═════ DATASET EXCERPTS
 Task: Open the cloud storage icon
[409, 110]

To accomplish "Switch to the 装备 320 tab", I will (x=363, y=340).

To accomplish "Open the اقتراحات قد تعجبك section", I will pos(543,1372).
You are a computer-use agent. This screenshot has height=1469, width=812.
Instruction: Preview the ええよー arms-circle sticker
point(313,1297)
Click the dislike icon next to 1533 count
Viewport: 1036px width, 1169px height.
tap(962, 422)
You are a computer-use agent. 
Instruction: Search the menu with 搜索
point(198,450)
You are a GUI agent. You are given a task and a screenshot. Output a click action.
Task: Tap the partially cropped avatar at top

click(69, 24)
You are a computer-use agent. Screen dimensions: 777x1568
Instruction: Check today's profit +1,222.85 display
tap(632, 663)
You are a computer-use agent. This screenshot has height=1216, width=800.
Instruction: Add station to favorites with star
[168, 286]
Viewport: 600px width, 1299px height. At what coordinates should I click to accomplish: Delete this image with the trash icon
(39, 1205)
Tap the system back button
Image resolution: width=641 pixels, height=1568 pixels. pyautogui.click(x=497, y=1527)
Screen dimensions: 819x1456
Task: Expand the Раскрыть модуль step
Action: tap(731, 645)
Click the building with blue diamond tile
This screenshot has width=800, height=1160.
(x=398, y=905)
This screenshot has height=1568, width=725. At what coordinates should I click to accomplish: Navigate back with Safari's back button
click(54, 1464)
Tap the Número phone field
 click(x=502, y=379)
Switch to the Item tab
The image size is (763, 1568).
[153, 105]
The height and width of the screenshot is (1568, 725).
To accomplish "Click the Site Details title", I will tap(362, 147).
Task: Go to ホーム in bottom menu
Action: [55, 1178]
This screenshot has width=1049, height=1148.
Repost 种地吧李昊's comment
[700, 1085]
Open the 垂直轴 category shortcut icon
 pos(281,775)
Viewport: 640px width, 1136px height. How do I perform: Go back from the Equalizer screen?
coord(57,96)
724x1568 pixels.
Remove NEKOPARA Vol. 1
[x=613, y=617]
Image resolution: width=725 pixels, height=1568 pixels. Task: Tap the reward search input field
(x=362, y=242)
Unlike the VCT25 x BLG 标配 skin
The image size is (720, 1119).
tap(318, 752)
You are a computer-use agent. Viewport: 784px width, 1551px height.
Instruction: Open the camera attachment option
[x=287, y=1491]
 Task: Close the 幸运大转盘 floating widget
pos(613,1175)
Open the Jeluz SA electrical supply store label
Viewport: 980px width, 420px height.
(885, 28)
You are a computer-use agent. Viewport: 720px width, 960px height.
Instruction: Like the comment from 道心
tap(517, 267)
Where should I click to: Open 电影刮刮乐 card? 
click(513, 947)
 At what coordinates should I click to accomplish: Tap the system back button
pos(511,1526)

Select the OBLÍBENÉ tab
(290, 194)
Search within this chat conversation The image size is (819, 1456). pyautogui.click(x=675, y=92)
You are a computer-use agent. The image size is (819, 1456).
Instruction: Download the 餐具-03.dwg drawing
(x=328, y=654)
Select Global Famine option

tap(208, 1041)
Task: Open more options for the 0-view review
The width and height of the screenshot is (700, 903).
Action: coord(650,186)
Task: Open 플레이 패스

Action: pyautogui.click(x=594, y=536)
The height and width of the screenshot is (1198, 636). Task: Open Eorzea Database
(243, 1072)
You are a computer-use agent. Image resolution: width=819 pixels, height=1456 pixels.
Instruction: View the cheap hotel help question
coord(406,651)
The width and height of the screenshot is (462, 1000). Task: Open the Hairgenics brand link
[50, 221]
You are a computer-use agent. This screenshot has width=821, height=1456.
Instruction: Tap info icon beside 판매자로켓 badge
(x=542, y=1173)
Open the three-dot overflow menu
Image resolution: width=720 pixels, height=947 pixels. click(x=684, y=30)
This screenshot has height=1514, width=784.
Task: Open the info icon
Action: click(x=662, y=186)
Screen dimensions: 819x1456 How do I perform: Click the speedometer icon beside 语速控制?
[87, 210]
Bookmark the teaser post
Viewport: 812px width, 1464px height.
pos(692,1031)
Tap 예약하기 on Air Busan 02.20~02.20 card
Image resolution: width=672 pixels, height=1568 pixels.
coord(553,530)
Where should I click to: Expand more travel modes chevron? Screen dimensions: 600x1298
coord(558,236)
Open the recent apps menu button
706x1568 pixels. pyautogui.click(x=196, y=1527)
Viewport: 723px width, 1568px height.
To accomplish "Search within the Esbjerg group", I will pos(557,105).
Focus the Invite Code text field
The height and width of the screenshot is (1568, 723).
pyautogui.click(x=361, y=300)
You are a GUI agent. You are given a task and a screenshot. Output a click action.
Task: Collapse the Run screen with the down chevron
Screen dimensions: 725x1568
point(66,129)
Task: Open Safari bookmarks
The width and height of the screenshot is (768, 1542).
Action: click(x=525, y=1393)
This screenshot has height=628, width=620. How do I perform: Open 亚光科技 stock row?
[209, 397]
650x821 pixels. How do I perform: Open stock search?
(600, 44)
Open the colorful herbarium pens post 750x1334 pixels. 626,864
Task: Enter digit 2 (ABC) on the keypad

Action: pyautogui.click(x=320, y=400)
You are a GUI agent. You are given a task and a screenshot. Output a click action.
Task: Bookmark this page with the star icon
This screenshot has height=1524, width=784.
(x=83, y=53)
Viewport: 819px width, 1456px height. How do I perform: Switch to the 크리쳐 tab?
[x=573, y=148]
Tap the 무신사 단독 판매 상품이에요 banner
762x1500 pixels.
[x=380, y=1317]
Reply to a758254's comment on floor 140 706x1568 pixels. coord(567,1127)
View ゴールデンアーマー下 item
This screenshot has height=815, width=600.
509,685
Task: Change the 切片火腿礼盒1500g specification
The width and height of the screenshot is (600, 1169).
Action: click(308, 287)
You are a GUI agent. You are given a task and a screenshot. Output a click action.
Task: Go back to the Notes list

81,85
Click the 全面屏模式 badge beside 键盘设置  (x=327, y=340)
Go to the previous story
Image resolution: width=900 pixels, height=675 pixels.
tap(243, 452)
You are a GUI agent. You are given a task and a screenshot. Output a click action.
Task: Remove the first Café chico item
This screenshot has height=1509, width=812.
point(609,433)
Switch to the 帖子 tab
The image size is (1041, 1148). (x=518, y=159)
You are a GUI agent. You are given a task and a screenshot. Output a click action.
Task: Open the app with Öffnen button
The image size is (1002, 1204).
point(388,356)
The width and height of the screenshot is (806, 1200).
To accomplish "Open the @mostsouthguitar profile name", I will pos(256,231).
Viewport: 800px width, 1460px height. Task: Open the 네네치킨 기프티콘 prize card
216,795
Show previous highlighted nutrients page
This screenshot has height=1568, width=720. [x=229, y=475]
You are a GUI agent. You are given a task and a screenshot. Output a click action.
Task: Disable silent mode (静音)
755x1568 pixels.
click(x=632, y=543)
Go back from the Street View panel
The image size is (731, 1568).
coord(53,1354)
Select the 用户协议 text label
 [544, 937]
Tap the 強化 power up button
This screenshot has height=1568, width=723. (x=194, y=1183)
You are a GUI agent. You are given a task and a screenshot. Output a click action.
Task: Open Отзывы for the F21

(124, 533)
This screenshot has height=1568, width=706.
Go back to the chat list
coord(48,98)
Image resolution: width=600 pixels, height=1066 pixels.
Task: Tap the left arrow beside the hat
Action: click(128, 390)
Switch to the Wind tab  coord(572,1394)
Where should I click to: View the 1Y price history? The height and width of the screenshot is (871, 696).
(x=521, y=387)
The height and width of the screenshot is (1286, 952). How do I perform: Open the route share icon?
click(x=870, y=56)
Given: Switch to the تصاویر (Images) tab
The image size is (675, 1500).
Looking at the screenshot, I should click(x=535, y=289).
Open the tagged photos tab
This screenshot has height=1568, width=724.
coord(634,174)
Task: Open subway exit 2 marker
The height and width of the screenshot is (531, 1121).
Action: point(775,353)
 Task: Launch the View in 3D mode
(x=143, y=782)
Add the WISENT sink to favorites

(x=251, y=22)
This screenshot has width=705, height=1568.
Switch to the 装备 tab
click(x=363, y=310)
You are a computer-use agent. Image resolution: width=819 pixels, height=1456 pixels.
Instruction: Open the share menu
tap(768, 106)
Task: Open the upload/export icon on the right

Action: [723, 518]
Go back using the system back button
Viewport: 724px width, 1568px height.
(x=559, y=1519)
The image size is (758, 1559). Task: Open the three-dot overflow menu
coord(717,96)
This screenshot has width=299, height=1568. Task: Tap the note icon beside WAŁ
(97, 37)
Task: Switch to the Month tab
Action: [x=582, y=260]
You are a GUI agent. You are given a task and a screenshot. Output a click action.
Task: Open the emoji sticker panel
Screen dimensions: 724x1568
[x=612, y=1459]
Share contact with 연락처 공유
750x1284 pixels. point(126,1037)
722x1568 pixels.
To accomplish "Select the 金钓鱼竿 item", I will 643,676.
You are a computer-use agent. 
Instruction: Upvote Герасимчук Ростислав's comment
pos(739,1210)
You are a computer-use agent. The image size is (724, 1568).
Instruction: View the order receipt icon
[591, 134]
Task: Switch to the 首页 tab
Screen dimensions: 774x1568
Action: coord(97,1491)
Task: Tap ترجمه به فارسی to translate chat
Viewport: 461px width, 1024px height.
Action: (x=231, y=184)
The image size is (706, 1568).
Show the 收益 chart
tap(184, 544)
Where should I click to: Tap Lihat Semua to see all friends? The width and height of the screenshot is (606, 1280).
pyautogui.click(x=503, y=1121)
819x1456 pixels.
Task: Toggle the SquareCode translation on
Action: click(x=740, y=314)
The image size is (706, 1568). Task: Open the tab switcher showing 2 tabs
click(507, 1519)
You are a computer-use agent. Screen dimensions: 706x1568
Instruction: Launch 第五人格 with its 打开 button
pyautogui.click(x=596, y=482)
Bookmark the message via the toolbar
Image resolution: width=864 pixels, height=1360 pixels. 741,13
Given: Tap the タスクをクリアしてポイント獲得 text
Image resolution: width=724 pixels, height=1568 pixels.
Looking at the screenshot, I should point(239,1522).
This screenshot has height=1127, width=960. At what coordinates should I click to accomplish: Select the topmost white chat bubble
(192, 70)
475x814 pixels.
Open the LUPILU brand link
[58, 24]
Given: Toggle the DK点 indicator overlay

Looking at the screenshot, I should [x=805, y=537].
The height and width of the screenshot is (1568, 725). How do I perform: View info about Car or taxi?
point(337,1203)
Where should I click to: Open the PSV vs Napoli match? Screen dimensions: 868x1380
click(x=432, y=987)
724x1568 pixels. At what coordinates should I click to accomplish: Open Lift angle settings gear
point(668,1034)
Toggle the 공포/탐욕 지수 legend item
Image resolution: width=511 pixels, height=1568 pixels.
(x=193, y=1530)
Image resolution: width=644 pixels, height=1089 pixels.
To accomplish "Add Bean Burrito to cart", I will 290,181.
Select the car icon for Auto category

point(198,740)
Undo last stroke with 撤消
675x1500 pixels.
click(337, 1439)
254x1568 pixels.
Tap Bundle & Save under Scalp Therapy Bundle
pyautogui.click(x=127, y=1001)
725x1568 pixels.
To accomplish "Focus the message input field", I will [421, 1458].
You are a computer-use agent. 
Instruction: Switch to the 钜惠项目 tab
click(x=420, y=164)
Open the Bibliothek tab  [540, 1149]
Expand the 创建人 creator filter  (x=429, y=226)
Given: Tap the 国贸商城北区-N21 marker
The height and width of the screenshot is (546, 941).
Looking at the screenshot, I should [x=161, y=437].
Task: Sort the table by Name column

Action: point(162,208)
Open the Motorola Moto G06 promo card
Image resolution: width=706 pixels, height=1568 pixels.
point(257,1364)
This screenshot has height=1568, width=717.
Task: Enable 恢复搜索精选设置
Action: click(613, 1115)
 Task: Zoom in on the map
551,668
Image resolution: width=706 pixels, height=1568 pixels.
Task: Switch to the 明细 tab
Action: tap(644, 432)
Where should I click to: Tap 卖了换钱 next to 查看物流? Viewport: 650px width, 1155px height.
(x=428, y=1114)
══════════
THE PROBLEM |
Can you print the rows from the very first line through the line containing "tap(632, 663)", both ends included, and nothing more?

RESPONSE TO THE EXERCISE |
 Task: Open the cloud storage icon
[409, 110]

To accomplish "Switch to the 装备 320 tab", I will (x=363, y=340).

To accomplish "Open the اقتراحات قد تعجبك section", I will pos(543,1372).
You are a computer-use agent. This screenshot has height=1469, width=812.
Instruction: Preview the ええよー arms-circle sticker
point(313,1297)
Click the dislike icon next to 1533 count
Viewport: 1036px width, 1169px height.
tap(962, 422)
You are a computer-use agent. 
Instruction: Search the menu with 搜索
point(198,450)
You are a GUI agent. You are given a task and a screenshot. Output a click action.
Task: Tap the partially cropped avatar at top

click(69, 24)
You are a computer-use agent. Screen dimensions: 777x1568
Instruction: Check today's profit +1,222.85 display
tap(632, 663)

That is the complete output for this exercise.